Given request - Could you give the material from the line containing "Click the Sadler's" through the end again, with "Expand" replaced by "Collapse" and everything else unchanged?

•••••

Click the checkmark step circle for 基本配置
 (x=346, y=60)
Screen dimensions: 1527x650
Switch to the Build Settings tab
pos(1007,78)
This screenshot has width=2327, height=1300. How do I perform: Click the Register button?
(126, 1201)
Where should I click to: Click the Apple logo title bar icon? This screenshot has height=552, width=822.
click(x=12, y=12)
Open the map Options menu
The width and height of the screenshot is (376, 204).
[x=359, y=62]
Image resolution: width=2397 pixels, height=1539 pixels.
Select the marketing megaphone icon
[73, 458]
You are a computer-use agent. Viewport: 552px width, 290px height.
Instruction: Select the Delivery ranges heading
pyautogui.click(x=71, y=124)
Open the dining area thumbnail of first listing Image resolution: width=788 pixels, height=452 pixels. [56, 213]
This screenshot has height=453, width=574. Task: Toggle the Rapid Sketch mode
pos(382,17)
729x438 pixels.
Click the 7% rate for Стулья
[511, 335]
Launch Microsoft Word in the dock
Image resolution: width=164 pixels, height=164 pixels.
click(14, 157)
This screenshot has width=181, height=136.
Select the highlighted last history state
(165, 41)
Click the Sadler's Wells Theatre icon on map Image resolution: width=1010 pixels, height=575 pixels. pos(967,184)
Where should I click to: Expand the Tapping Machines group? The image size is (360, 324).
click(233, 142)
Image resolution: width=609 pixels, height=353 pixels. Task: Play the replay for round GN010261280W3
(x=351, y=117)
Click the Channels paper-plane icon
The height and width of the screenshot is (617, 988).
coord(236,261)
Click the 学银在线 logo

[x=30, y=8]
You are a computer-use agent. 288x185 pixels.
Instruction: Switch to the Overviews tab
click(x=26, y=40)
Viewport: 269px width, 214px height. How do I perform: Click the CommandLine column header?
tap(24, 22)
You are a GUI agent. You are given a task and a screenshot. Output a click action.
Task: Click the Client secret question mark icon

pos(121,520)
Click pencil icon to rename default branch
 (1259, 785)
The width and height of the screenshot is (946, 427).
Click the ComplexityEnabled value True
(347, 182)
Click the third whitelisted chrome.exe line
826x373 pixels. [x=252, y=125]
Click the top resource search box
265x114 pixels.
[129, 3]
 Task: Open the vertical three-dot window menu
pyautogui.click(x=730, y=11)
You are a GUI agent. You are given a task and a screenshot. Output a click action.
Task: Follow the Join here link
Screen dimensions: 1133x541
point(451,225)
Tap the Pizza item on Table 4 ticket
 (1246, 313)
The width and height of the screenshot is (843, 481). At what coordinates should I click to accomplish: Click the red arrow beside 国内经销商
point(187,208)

•••••

Correct response -
Click the Sadler's Wells Theatre icon on map Image resolution: width=1010 pixels, height=575 pixels. pos(967,184)
Where should I click to: Collapse the Tapping Machines group? The image size is (360, 324).
click(233, 142)
Image resolution: width=609 pixels, height=353 pixels. Task: Play the replay for round GN010261280W3
(x=351, y=117)
Click the Channels paper-plane icon
The height and width of the screenshot is (617, 988).
coord(236,261)
Click the 学银在线 logo

[x=30, y=8]
You are a computer-use agent. 288x185 pixels.
Instruction: Switch to the Overviews tab
click(x=26, y=40)
Viewport: 269px width, 214px height. How do I perform: Click the CommandLine column header?
tap(24, 22)
You are a GUI agent. You are given a task and a screenshot. Output a click action.
Task: Click the Client secret question mark icon

pos(121,520)
Click pencil icon to rename default branch
 (1259, 785)
The width and height of the screenshot is (946, 427).
Click the ComplexityEnabled value True
(347, 182)
Click the third whitelisted chrome.exe line
826x373 pixels. [x=252, y=125]
Click the top resource search box
265x114 pixels.
[129, 3]
 Task: Open the vertical three-dot window menu
pyautogui.click(x=730, y=11)
You are a GUI agent. You are given a task and a screenshot. Output a click action.
Task: Follow the Join here link
Screen dimensions: 1133x541
point(451,225)
Tap the Pizza item on Table 4 ticket
 (1246, 313)
The width and height of the screenshot is (843, 481). At what coordinates should I click to accomplish: Click the red arrow beside 国内经销商
point(187,208)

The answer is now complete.